[Stored data]
'''
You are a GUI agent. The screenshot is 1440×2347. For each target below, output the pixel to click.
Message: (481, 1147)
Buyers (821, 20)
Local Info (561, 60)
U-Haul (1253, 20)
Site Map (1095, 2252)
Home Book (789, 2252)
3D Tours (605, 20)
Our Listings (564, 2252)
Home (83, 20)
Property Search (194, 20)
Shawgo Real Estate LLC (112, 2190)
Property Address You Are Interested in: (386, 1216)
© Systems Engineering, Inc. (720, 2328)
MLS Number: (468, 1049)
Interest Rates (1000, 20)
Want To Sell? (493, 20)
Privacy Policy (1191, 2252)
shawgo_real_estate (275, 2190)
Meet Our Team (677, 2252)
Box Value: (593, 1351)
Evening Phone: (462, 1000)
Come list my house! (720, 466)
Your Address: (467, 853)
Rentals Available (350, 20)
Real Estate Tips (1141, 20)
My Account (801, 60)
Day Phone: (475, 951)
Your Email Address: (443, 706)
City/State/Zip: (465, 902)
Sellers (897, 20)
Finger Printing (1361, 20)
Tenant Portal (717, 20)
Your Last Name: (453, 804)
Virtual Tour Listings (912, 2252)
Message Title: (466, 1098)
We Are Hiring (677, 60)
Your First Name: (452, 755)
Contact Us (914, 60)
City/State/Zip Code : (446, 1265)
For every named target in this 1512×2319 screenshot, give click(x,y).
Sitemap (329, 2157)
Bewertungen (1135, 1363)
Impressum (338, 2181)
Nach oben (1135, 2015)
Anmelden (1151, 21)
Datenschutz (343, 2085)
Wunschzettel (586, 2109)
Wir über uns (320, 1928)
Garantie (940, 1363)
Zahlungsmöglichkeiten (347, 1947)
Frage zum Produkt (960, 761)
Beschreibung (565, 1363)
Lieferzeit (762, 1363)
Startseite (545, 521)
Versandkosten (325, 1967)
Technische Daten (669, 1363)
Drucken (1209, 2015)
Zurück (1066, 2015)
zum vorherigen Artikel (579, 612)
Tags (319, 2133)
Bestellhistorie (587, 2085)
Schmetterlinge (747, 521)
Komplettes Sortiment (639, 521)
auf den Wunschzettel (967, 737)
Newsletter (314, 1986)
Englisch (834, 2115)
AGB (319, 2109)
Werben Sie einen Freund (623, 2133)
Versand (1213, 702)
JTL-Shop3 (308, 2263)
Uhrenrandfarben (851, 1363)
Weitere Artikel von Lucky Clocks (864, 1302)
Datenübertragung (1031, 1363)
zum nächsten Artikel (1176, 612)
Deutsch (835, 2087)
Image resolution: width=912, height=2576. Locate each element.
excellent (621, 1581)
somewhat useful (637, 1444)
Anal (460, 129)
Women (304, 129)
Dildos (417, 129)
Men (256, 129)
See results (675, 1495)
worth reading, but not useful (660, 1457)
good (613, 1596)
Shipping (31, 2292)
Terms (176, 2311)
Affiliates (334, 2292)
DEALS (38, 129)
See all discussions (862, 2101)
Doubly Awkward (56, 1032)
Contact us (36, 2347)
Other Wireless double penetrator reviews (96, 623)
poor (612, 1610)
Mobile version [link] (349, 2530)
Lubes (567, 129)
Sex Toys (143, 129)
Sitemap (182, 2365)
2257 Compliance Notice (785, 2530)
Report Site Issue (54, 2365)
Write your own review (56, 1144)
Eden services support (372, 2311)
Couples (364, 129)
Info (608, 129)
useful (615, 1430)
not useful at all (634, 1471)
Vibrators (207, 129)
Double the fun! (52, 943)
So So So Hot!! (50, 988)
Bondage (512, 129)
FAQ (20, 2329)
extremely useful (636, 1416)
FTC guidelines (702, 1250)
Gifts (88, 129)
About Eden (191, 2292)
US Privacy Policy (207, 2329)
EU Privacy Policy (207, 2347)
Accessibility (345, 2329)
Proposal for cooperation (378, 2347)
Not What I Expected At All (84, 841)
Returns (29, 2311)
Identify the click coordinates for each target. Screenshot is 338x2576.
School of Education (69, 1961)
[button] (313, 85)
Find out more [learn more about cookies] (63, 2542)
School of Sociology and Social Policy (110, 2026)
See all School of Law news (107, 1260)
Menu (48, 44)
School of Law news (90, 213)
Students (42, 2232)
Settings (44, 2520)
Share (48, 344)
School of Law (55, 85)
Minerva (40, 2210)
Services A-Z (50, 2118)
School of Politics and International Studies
'''
**Task objective**
Present all of the rows above as a numbered list, omitting any blank lines.

**Response to the exercise**
1. You are a GUI agent. The screenshot is 1440×2347. For each target below, output the pixel to click.
2. Message: (481, 1147)
3. Buyers (821, 20)
4. Local Info (561, 60)
5. U-Haul (1253, 20)
6. Site Map (1095, 2252)
7. Home Book (789, 2252)
8. 3D Tours (605, 20)
9. Our Listings (564, 2252)
10. Home (83, 20)
11. Property Search (194, 20)
12. Shawgo Real Estate LLC (112, 2190)
13. Property Address You Are Interested in: (386, 1216)
14. © Systems Engineering, Inc. (720, 2328)
15. MLS Number: (468, 1049)
16. Interest Rates (1000, 20)
17. Want To Sell? (493, 20)
18. Privacy Policy (1191, 2252)
19. shawgo_real_estate (275, 2190)
20. Meet Our Team (677, 2252)
21. Box Value: (593, 1351)
22. Evening Phone: (462, 1000)
23. Come list my house! (720, 466)
24. Your Address: (467, 853)
25. Rentals Available (350, 20)
26. Real Estate Tips (1141, 20)
27. My Account (801, 60)
28. Day Phone: (475, 951)
29. Your Email Address: (443, 706)
30. City/State/Zip: (465, 902)
31. Sellers (897, 20)
32. Finger Printing (1361, 20)
33. Tenant Portal (717, 20)
34. Your Last Name: (453, 804)
35. Virtual Tour Listings (912, 2252)
36. Message Title: (466, 1098)
37. We Are Hiring (677, 60)
38. Your First Name: (452, 755)
39. Contact Us (914, 60)
40. City/State/Zip Code : (446, 1265)
41. For every named target in this 1512×2319 screenshot, give click(x,y).
42. Sitemap (329, 2157)
43. Bewertungen (1135, 1363)
44. Impressum (338, 2181)
45. Nach oben (1135, 2015)
46. Anmelden (1151, 21)
47. Datenschutz (343, 2085)
48. Wunschzettel (586, 2109)
49. Wir über uns (320, 1928)
50. Garantie (940, 1363)
51. Zahlungsmöglichkeiten (347, 1947)
52. Frage zum Produkt (960, 761)
53. Beschreibung (565, 1363)
54. Lieferzeit (762, 1363)
55. Startseite (545, 521)
56. Versandkosten (325, 1967)
57. Technische Daten (669, 1363)
58. Drucken (1209, 2015)
59. Zurück (1066, 2015)
60. zum vorherigen Artikel (579, 612)
61. Tags (319, 2133)
62. Bestellhistorie (587, 2085)
63. Schmetterlinge (747, 521)
64. Komplettes Sortiment (639, 521)
65. auf den Wunschzettel (967, 737)
66. Newsletter (314, 1986)
67. Englisch (834, 2115)
68. AGB (319, 2109)
69. Werben Sie einen Freund (623, 2133)
70. Versand (1213, 702)
71. JTL-Shop3 (308, 2263)
72. Uhrenrandfarben (851, 1363)
73. Weitere Artikel von Lucky Clocks (864, 1302)
74. Datenübertragung (1031, 1363)
75. zum nächsten Artikel (1176, 612)
76. Deutsch (835, 2087)
77. Image resolution: width=912, height=2576. Locate each element.
78. excellent (621, 1581)
79. somewhat useful (637, 1444)
80. Anal (460, 129)
81. Women (304, 129)
82. Dildos (417, 129)
83. Men (256, 129)
84. See results (675, 1495)
85. worth reading, but not useful (660, 1457)
86. good (613, 1596)
87. Shipping (31, 2292)
88. Terms (176, 2311)
89. Affiliates (334, 2292)
90. DEALS (38, 129)
91. See all discussions (862, 2101)
92. Doubly Awkward (56, 1032)
93. Contact us (36, 2347)
94. Other Wireless double penetrator reviews (96, 623)
95. poor (612, 1610)
96. Mobile version [link] (349, 2530)
97. Lubes (567, 129)
98. Sex Toys (143, 129)
99. Sitemap (182, 2365)
100. 2257 Compliance Notice (785, 2530)
101. Report Site Issue (54, 2365)
102. Write your own review (56, 1144)
103. Eden services support (372, 2311)
104. Couples (364, 129)
105. Info (608, 129)
106. useful (615, 1430)
107. not useful at all (634, 1471)
108. Vibrators (207, 129)
109. Double the fun! (52, 943)
110. So So So Hot!! (50, 988)
111. Bondage (512, 129)
112. FAQ (20, 2329)
113. extremely useful (636, 1416)
114. FTC guidelines (702, 1250)
115. Gifts (88, 129)
116. About Eden (191, 2292)
117. US Privacy Policy (207, 2329)
118. EU Privacy Policy (207, 2347)
119. Accessibility (345, 2329)
120. Proposal for cooperation (378, 2347)
121. Not What I Expected At All (84, 841)
122. Returns (29, 2311)
123. Identify the click coordinates for each target. Screenshot is 338x2576.
124. School of Education (69, 1961)
125. [button] (313, 85)
126. Find out more [learn more about cookies] (63, 2542)
127. School of Sociology and Social Policy (110, 2026)
128. See all School of Law news (107, 1260)
129. Menu (48, 44)
130. School of Law news (90, 213)
131. Students (42, 2232)
132. Settings (44, 2520)
133. Share (48, 344)
134. School of Law (55, 85)
135. Minerva (40, 2210)
136. Services A-Z (50, 2118)
137. School of Politics and International Studies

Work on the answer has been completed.